How to limit the number of threads for ONNX in opensearch

Versions (relevant - OpenSearch/Dashboard/Server OS/Browser):
2.17.0 opensearch

Describe the issue:
I am running opensearch on a system with 64 cores, and there are a lot of threads for ONNX (as shown in pstack of the opensearch JVM). And these ONNX threads are using a lot of cpu time during a neural search. Is there anyway to limit the number of ONNX threads in opensearch?

Configuration:
All default. I tried setting -XX:ActiveProcessorCount=1in jvm.options but that didn’t reduce the number of ONNX threads. It seems these ONNX threads are not part of the JVM (they are started by the ONNX library).

Relevant Logs or Screenshots:

Which queries did you use at the same time your OS cluster has a trouble in CPU usage?

The very first time your cluster has met ONNX is when you deploy ML models to nodes

I ran the neural queries which takes a line of question, generates the embedding of that on the fly (using ONNX) and then does a search using the embedding.

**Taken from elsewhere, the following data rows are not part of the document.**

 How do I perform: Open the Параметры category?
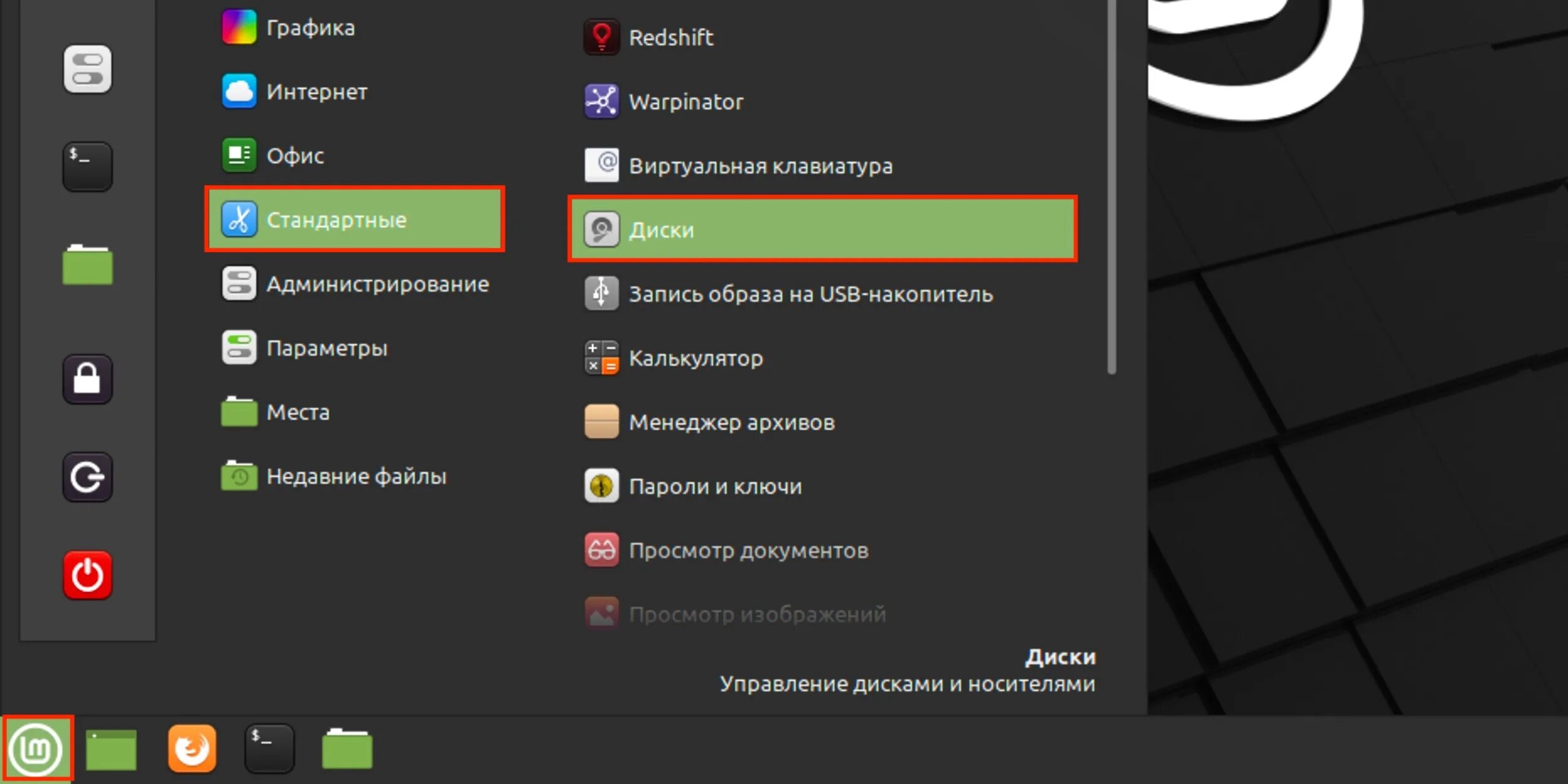coord(326,348)
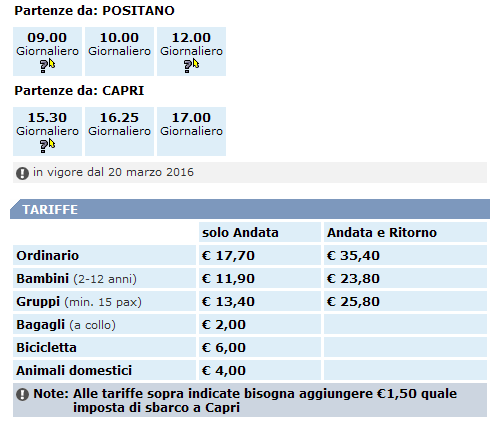Viewport: 497px width, 428px height.
Task: Click the 15.30 Giornaliero departure time
Action: [x=47, y=117]
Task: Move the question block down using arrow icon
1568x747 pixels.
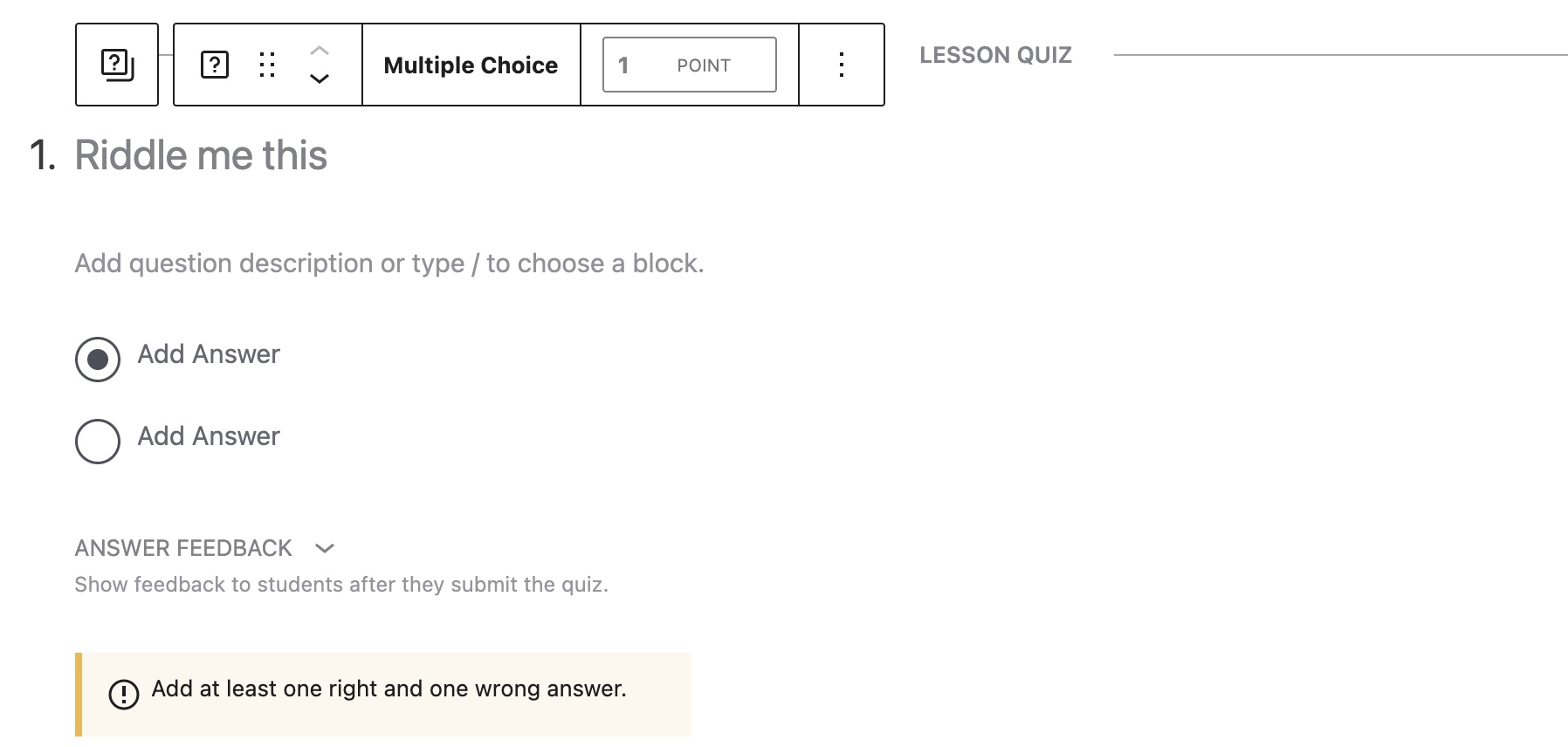Action: tap(320, 79)
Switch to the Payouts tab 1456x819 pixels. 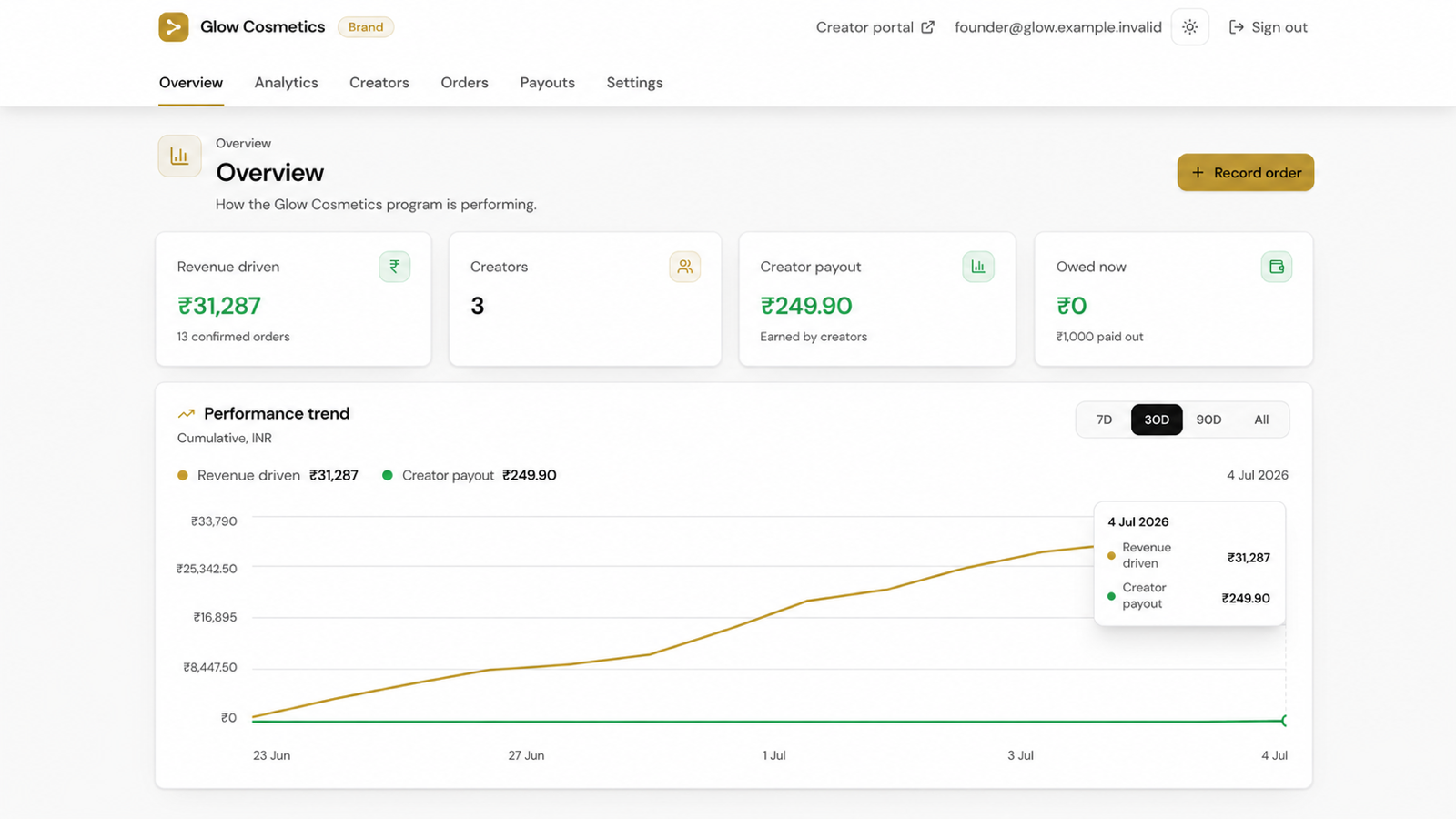tap(548, 83)
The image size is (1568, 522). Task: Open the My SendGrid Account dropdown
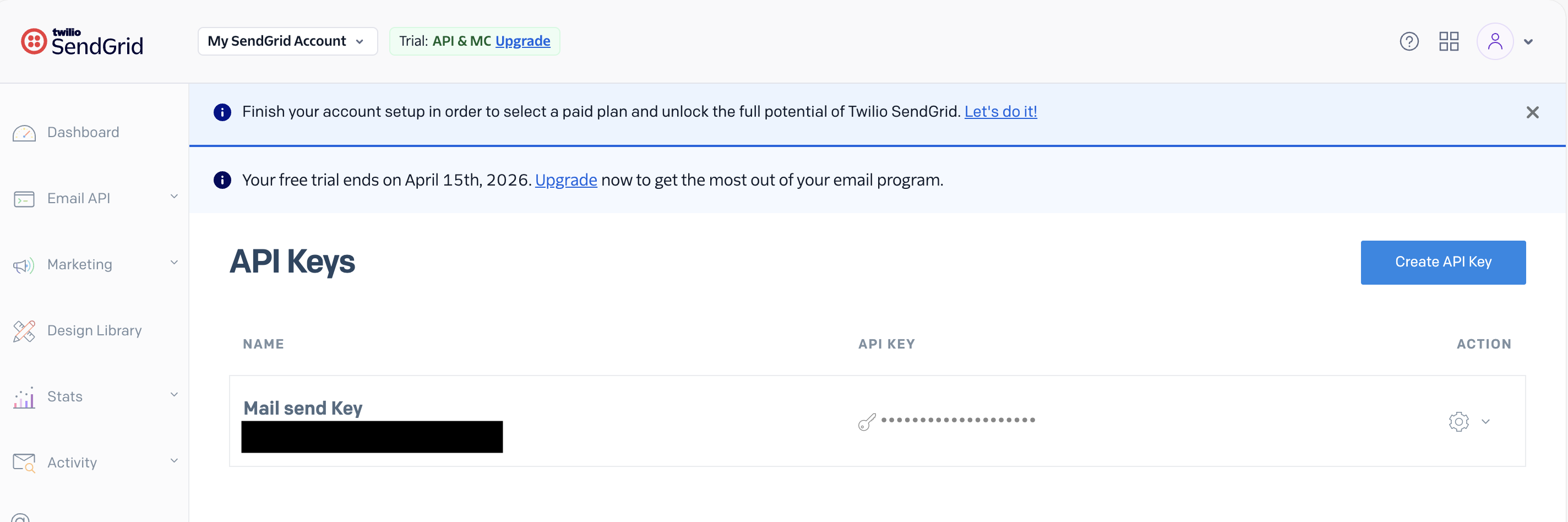click(287, 41)
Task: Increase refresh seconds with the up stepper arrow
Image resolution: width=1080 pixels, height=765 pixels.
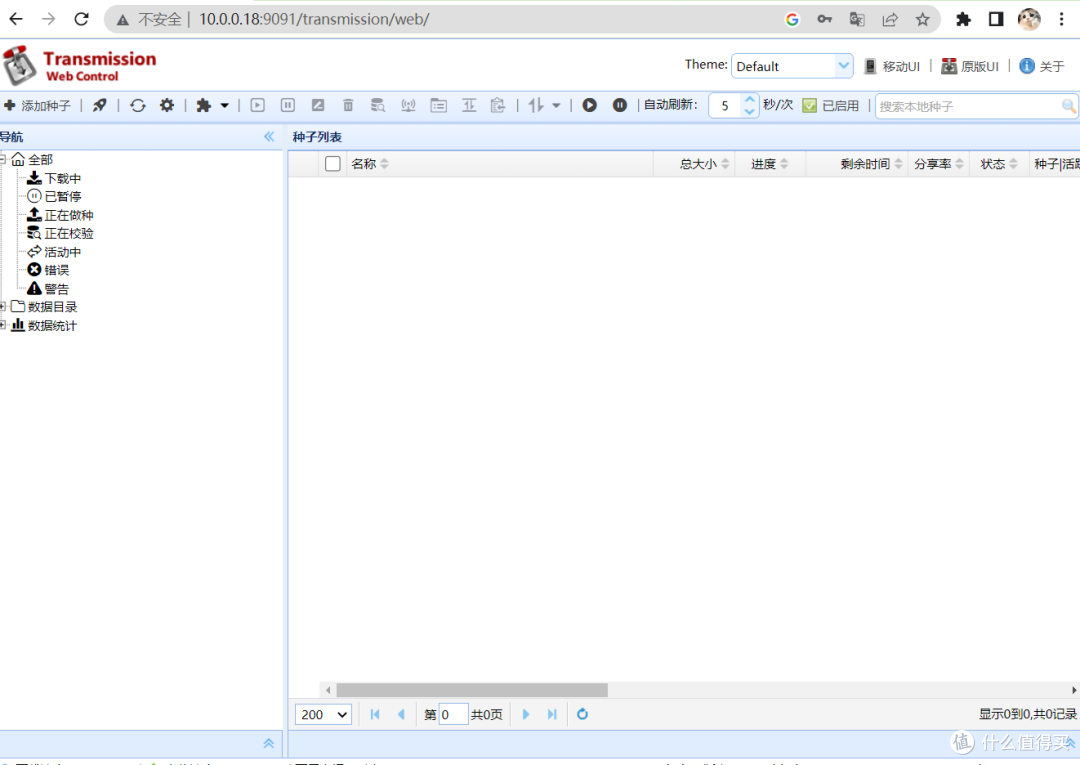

I ran the query repeatedly and the high CPU usage was seen whenever the query is being executed. The threads that consumed the most CPU are the (many) ONNX threads, and I want to find a way to limit the number of ONNX threads. Currently it appears that the number of ONNX threads is based on the number of cores on the system, and that’s why I got a lot of ONNX threads (since I have 64 cores).